Reaction to a CampaignForCreativity article
From
http://campaignforcreativity.org/camp4creativity/:
The objective of our campaign is to ensure that the legal protections we enjoy, such as copyright, trademarks, patents and design rights are not diluted. These protections are a right, they are not a privilege. We must not allow them to be trampled on. We must fight back."
This is the big-business world attempting to look rebellious. The "a right, ... not a privilege" thing is factually wrong.
From
http://campaignforcreativity.org/camp4creativity/issues_so.htm:
Is the Campaign opposed to open source software?
No, not at all. In fact we are supportive. The directive will have no effect on the development of open source software.
Except to massively increase the risks of doing so and the costs if patent searches, cross-licensing and litigation become necessary
Patents have to be applied for.
Not sure if this is intented to mean "There is an imperative to apply for patents" or "Patents are not granted automatically".
If open source developers want to create and publish their own work they will continue to be free to do so.

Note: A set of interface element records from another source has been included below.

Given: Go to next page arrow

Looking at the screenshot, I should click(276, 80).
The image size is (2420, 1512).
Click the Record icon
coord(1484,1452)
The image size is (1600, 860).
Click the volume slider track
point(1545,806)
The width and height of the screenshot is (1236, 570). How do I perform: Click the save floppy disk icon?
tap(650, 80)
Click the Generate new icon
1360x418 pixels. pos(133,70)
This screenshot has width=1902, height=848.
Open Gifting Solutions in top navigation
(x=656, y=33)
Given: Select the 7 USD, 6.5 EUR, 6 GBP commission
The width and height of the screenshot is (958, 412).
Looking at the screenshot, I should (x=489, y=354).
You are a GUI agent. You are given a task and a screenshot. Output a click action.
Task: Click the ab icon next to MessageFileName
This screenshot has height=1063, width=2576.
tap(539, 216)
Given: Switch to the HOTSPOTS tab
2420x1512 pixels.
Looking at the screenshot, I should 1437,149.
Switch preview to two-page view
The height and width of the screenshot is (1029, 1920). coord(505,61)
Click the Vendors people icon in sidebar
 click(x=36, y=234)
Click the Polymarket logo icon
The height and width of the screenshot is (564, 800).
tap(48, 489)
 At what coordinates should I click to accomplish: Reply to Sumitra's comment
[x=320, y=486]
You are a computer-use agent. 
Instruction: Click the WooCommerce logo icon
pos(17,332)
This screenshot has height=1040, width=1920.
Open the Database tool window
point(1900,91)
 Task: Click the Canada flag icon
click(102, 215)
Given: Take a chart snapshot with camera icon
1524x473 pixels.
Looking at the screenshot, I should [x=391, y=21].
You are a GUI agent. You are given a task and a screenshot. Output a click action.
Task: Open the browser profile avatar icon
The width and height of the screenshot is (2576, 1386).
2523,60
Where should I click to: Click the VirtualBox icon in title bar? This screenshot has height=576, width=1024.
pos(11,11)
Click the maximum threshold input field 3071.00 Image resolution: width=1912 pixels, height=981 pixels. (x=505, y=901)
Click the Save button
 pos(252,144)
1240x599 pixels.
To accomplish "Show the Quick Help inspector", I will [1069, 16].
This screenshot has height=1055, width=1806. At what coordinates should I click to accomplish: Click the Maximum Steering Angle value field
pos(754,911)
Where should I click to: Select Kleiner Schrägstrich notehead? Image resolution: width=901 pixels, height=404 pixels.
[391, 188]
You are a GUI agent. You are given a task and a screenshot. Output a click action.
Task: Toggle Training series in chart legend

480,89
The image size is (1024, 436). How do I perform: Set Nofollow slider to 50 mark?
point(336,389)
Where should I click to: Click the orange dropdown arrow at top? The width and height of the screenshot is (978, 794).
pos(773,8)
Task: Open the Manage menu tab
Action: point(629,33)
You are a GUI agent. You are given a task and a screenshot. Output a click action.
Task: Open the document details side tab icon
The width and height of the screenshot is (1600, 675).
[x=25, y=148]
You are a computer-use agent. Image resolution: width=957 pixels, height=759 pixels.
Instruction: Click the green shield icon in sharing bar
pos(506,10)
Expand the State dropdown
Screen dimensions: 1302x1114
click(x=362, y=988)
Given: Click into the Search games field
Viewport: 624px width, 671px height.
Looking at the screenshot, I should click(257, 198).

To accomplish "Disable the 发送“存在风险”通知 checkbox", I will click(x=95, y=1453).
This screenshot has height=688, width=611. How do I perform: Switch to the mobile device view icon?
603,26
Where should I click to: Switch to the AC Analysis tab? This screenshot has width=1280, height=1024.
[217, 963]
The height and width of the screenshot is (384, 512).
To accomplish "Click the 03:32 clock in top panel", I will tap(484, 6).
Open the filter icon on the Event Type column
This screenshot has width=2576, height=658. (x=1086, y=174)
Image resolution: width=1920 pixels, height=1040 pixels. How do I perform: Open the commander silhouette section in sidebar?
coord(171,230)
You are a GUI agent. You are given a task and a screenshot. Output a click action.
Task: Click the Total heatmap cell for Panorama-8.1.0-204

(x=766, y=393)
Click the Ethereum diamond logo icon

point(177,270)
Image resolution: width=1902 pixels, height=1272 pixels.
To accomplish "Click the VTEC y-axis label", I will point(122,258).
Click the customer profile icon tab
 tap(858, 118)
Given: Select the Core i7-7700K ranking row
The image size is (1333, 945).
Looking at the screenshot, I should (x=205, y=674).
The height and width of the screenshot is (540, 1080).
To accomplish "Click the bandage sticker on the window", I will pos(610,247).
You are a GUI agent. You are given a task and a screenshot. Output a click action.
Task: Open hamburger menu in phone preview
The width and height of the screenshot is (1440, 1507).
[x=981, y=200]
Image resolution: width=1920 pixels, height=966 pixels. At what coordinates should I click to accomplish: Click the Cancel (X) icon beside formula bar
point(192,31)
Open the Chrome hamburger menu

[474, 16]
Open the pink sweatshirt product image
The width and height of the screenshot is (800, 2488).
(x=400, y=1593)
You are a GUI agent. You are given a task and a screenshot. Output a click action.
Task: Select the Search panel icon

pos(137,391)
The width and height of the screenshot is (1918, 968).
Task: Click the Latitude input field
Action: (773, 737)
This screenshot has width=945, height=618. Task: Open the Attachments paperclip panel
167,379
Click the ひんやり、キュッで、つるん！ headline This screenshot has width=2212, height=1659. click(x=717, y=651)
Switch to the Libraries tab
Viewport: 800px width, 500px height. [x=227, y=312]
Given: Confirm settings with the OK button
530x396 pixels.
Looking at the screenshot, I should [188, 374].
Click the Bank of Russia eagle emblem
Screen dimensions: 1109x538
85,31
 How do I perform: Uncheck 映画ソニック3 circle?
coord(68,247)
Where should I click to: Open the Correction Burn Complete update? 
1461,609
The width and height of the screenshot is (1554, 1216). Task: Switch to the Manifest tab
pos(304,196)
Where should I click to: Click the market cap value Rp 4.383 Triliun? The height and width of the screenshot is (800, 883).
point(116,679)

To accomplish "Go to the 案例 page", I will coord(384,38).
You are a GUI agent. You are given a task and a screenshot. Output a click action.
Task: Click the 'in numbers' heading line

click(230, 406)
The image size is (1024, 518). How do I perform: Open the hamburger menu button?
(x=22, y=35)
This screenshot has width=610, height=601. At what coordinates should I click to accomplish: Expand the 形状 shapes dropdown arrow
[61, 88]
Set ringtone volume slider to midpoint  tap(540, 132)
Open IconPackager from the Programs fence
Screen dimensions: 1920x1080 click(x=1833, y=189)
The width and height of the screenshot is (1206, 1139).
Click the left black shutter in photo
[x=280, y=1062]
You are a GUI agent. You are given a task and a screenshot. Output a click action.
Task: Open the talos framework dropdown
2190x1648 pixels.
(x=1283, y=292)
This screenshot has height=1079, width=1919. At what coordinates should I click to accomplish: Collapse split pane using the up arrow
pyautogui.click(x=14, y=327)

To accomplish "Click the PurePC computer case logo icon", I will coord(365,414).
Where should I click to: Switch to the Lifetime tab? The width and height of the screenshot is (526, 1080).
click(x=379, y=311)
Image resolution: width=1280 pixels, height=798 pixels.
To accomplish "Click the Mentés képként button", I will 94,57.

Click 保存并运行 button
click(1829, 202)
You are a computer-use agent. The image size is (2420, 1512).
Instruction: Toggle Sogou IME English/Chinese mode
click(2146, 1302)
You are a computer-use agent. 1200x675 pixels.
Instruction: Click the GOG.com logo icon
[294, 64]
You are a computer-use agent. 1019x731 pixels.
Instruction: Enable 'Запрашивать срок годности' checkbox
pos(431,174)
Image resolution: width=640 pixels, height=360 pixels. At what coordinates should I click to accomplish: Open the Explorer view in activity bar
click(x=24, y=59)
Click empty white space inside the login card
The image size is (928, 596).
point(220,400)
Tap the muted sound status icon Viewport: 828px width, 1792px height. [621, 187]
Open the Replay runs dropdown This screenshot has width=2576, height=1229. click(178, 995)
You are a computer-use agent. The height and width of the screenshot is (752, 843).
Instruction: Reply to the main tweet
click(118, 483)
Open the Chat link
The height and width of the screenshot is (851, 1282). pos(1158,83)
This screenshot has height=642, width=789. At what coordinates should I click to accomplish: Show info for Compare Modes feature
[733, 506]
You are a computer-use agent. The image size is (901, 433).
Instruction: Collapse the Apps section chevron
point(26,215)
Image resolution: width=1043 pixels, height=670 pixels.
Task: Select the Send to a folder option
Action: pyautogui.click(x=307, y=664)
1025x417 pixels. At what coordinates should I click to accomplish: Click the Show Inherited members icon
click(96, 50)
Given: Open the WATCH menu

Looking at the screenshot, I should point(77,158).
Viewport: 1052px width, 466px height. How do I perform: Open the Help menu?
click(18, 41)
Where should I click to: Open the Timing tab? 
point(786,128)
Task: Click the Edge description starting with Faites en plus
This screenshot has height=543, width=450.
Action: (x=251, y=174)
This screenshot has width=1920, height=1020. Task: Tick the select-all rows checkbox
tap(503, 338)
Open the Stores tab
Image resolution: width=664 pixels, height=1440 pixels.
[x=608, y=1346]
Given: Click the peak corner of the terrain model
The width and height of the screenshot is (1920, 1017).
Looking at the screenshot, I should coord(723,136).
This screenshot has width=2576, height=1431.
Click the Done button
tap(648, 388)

How magnanimous! Except now they will face greater artificially-created costs and risks, for the benefit of a few megacorporations and parasitic patent farms.
Once an invention has been made public it cannot be patented by another, so it would be impossible for a company to 'steal' open source material.
I think this is intended to mean that it is "impossible" for a company to patent an idea that has been published as open source software. Except I can think of at least one case where this has happened: Network Associates' broad anti-spam patent which was applied for in December 2002 and comes way after SpamAssassin and also after Paul Graham's article on Bayesian Spam filtering from August 2002 (
http://paulgraham.com/spam.html). Update: This may not be as broad as was originally thought. But see
this ASRG thread for discussion on TitanKey's per-user blacklisting patent.
On the other hand, without patents commercial companies, or indeed anyone who creates software or any other invention, would find it impossible to make a return on their work.
"Impossible" is a pretty strong word. There are plenty of commercial software companies making a return on their work without patents. MySQL AB is probably a good example, but there must be many small companies who make a profit on the software they develop without patents.
So whilst we support giving inventors a choice, those who oppose patents would create a world in which only non-commercial software would exist."
I'd like more software to be Free Software, but this is orthoganal to the patents issue, and indeed to the commercial/non-commercial issue.